Han pasado muchos años, vamos ya para dos décadas, y el recuerdo de aquella enfermedad horrible, incluso asimilada en tercera persona, sigue acojonando. Una dolencia cruel, que fue poco a poco destruyendo el ánimo de aquella mujer de hierro, de aquel ángel. Juro que no encuentro etiquetas que puedan definir lo que esa enfermedad supuso y que, a la vez, no resulten frívolas para todos aquellos que la sufren.

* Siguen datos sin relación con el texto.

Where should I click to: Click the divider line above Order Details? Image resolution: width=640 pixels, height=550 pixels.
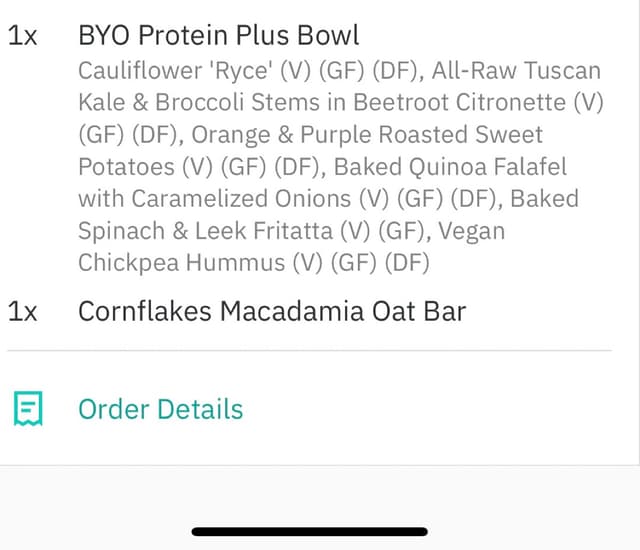[309, 350]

Terminó de revivir la dichosa palabra cuando, en pleno brote primaveral, mi madre me llamó para comunicarme que le habían diagnosticado la misma enfermedad a Esther, su hija, la mujer que con tanta fuerza sujetó a la señora Paula durante meses. Mi madre utilizó el mismo tono trágico, a pesar de que ya sabe en qué consiste la enfermedad, por mucho que siga sin saber pronunciar su nombre. Esa tragedia ha saltado ya de generación, se ha instalado en la de mi madre, y pareciera que uno sólo es consciente del paso del tiempo cuando llegan episodios de este tipo. Esther no me lleva a la niñez sino a la juventud, esa que dejé atrás al subirme en un tren dirección Madrid. Supongo que algún día estas tragedias llegarán al presente, y habrá que estar preparado. Por lo demás, sólo me queda decirte: gracias, Esther, por aquella juventud de la que no te irás. Lo único que deseo ahora es que seas feliz de cualquier manera, en este presente o en algún otro.